* **EXERCISE PROMPT**: Reproduce every row below verbatim, line for line.

Records for locating words and elements
'''

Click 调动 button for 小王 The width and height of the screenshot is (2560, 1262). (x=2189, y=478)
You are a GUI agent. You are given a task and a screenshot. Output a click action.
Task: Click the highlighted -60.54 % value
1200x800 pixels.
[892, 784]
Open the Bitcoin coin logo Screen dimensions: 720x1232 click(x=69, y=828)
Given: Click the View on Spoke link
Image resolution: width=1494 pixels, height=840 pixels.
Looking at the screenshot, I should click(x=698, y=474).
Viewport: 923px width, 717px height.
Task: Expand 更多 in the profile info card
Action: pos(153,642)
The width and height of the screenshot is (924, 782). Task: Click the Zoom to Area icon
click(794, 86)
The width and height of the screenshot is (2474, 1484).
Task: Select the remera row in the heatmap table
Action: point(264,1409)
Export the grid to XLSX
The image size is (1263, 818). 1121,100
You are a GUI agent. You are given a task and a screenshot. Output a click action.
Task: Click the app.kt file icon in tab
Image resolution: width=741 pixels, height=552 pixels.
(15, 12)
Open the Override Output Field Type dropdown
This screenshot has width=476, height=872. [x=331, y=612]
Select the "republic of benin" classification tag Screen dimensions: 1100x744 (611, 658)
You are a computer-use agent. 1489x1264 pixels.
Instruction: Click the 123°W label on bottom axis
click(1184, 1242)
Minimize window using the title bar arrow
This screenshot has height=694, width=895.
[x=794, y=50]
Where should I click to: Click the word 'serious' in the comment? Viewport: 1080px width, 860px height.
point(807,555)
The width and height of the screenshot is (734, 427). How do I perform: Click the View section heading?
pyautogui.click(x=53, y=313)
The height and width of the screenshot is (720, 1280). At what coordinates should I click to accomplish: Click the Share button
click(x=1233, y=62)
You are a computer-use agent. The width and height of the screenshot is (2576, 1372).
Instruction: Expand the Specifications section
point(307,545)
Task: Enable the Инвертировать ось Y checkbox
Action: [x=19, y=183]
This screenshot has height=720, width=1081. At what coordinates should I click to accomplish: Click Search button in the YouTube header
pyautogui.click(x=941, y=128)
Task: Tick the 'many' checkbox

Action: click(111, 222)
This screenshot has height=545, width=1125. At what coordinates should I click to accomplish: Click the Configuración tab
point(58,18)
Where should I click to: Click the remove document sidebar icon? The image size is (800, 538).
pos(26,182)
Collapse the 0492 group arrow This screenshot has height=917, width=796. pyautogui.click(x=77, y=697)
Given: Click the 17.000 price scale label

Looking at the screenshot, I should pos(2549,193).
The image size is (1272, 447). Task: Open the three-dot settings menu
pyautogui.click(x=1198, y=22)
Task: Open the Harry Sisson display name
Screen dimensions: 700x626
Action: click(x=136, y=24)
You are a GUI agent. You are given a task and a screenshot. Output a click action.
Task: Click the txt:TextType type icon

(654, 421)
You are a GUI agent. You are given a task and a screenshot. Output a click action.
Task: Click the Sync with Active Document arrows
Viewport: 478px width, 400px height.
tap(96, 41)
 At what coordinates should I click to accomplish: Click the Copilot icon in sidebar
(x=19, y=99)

'''

* **TASK RESPONSE**:
Click 调动 button for 小王 The width and height of the screenshot is (2560, 1262). (x=2189, y=478)
You are a GUI agent. You are given a task and a screenshot. Output a click action.
Task: Click the highlighted -60.54 % value
1200x800 pixels.
[892, 784]
Open the Bitcoin coin logo Screen dimensions: 720x1232 click(x=69, y=828)
Given: Click the View on Spoke link
Image resolution: width=1494 pixels, height=840 pixels.
Looking at the screenshot, I should click(x=698, y=474).
Viewport: 923px width, 717px height.
Task: Expand 更多 in the profile info card
Action: pos(153,642)
The width and height of the screenshot is (924, 782). Task: Click the Zoom to Area icon
click(794, 86)
The width and height of the screenshot is (2474, 1484).
Task: Select the remera row in the heatmap table
Action: point(264,1409)
Export the grid to XLSX
The image size is (1263, 818). 1121,100
You are a GUI agent. You are given a task and a screenshot. Output a click action.
Task: Click the app.kt file icon in tab
Image resolution: width=741 pixels, height=552 pixels.
(15, 12)
Open the Override Output Field Type dropdown
This screenshot has width=476, height=872. [x=331, y=612]
Select the "republic of benin" classification tag Screen dimensions: 1100x744 (611, 658)
You are a computer-use agent. 1489x1264 pixels.
Instruction: Click the 123°W label on bottom axis
click(1184, 1242)
Minimize window using the title bar arrow
This screenshot has height=694, width=895.
[x=794, y=50]
Where should I click to: Click the word 'serious' in the comment? Viewport: 1080px width, 860px height.
point(807,555)
The width and height of the screenshot is (734, 427). How do I perform: Click the View section heading?
pyautogui.click(x=53, y=313)
The height and width of the screenshot is (720, 1280). At what coordinates should I click to accomplish: Click the Share button
click(x=1233, y=62)
You are a computer-use agent. The width and height of the screenshot is (2576, 1372).
Instruction: Expand the Specifications section
point(307,545)
Task: Enable the Инвертировать ось Y checkbox
Action: [x=19, y=183]
This screenshot has height=720, width=1081. At what coordinates should I click to accomplish: Click Search button in the YouTube header
pyautogui.click(x=941, y=128)
Task: Tick the 'many' checkbox

Action: click(111, 222)
This screenshot has height=545, width=1125. At what coordinates should I click to accomplish: Click the Configuración tab
point(58,18)
Where should I click to: Click the remove document sidebar icon? The image size is (800, 538).
pos(26,182)
Collapse the 0492 group arrow This screenshot has height=917, width=796. pyautogui.click(x=77, y=697)
Given: Click the 17.000 price scale label

Looking at the screenshot, I should pos(2549,193).
The image size is (1272, 447). Task: Open the three-dot settings menu
pyautogui.click(x=1198, y=22)
Task: Open the Harry Sisson display name
Screen dimensions: 700x626
Action: click(x=136, y=24)
You are a GUI agent. You are given a task and a screenshot. Output a click action.
Task: Click the txt:TextType type icon

(654, 421)
You are a GUI agent. You are given a task and a screenshot. Output a click action.
Task: Click the Sync with Active Document arrows
Viewport: 478px width, 400px height.
tap(96, 41)
 At what coordinates should I click to accomplish: Click the Copilot icon in sidebar
(x=19, y=99)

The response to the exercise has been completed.